Um projeto para continuar As Histórias do Joãozinho são o fruto da imaginação que caracteriza as crianças, e lá podemos encontrar contos com animais de estimação, magia e fantasia. Cada história é única e nenhuma delas parece ter sido influenciada pela doença que estas crianças vivem, partilha Ana. E todos transmitem “valores como a amizade, verdade, bondade, perdão e tolerância”, acrescenta.
Para ilustrar as histórias saídas da cabeça dos miúdos, Ana pediu ajuda a uma amiga.
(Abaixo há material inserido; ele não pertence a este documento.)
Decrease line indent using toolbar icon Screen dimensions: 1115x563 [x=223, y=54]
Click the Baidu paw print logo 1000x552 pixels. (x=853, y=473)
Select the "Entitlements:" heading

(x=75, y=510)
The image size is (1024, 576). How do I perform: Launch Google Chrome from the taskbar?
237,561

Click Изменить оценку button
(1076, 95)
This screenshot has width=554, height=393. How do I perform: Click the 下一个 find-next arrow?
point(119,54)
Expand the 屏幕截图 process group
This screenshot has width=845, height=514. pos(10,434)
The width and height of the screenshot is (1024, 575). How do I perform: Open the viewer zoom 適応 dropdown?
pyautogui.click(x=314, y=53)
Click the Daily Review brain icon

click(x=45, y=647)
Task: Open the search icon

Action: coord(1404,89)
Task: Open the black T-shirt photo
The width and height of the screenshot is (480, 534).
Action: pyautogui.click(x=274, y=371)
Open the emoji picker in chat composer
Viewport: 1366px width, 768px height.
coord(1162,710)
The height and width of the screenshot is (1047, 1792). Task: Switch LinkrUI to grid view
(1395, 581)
A obra, publicada pela Chiado Kids, chegou às livrarias no sábado e o valor proveniente da venda reverterá na totalidade para a unidade hospitalar em questão. “Quando se deu a possibilidade de pôr à venda o livro, mesmo não tendo nenhuma ligação com associação das crianças do centro hospitalar de São João, faria todo o sentido retribuir, já que as histórias nasceram dentro daquela unidade. Isto não é nada para mim, quero que tudo fique para a associação”, assegura.
A vontade pessoal de Ana Pinto é que os profissionais que acompanham as crianças no dia a dia na pediatria do Hospital de São João deem continuidade a este projeto e que os próprios continuem a ter estas “reuniões” com as crianças que se encontram internadas. “Gostava muito que eles abraçassem esta ideia e, quem sabe, criassem um segundo volume, dando continuidade a esta obra.”
As histórias ali contadas já deram uma nova lufada de ar fresco aos seus autores, mas Ana quis também abrir espaço a que mais miúdos pudessem ter, literalmente, uma tela em branco para se expressar. Por isso, no final do livro, há um espaço em branco onde qualquer criança pode dar asas à sua imaginação e, nem que seja por um momento, escrever a sua própria história.